===== Dataset =====
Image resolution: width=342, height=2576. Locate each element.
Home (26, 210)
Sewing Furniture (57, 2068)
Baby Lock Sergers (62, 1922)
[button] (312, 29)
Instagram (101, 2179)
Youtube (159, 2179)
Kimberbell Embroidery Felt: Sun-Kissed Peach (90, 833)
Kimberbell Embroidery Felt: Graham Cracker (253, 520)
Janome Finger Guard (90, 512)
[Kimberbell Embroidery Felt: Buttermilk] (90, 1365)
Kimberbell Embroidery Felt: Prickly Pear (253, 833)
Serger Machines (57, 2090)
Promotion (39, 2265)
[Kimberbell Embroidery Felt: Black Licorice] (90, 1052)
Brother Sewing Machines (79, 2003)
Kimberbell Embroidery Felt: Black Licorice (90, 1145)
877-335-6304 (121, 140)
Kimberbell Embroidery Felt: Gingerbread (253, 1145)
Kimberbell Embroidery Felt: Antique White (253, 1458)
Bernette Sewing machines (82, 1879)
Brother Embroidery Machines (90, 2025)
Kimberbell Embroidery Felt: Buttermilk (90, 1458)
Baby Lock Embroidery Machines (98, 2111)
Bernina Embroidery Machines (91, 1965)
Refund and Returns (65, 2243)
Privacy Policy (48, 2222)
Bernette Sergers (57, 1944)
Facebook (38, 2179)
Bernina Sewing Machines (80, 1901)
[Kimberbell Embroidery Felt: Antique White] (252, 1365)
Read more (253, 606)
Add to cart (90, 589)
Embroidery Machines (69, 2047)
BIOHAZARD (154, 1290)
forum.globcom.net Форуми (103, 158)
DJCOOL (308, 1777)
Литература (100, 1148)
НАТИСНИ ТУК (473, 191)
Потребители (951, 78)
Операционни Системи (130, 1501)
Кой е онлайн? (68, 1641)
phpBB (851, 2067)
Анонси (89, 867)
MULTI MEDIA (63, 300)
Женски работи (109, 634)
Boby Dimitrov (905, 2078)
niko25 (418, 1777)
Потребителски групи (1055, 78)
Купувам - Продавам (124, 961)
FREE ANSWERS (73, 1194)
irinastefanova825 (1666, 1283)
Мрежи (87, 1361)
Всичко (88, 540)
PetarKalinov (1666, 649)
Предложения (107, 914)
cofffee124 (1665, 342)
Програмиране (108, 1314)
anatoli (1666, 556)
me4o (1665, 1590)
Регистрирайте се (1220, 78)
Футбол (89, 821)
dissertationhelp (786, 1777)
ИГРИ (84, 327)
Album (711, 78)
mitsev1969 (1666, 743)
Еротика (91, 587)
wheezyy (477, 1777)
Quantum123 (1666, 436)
=====
* _What needs to be done_
The required answer is the run of lines above, starting at the line with "Refund and Returns (65, 2243)" and ending at the line with "FREE ANSWERS (73, 1194)", reproduced exactly with both ends.

* _Exercise solution_
Refund and Returns (65, 2243)
Privacy Policy (48, 2222)
Bernette Sergers (57, 1944)
Facebook (38, 2179)
Bernina Sewing Machines (80, 1901)
[Kimberbell Embroidery Felt: Antique White] (252, 1365)
Read more (253, 606)
Add to cart (90, 589)
Embroidery Machines (69, 2047)
BIOHAZARD (154, 1290)
forum.globcom.net Форуми (103, 158)
DJCOOL (308, 1777)
Литература (100, 1148)
НАТИСНИ ТУК (473, 191)
Потребители (951, 78)
Операционни Системи (130, 1501)
Кой е онлайн? (68, 1641)
phpBB (851, 2067)
Анонси (89, 867)
MULTI MEDIA (63, 300)
Женски работи (109, 634)
Boby Dimitrov (905, 2078)
niko25 (418, 1777)
Потребителски групи (1055, 78)
Купувам - Продавам (124, 961)
FREE ANSWERS (73, 1194)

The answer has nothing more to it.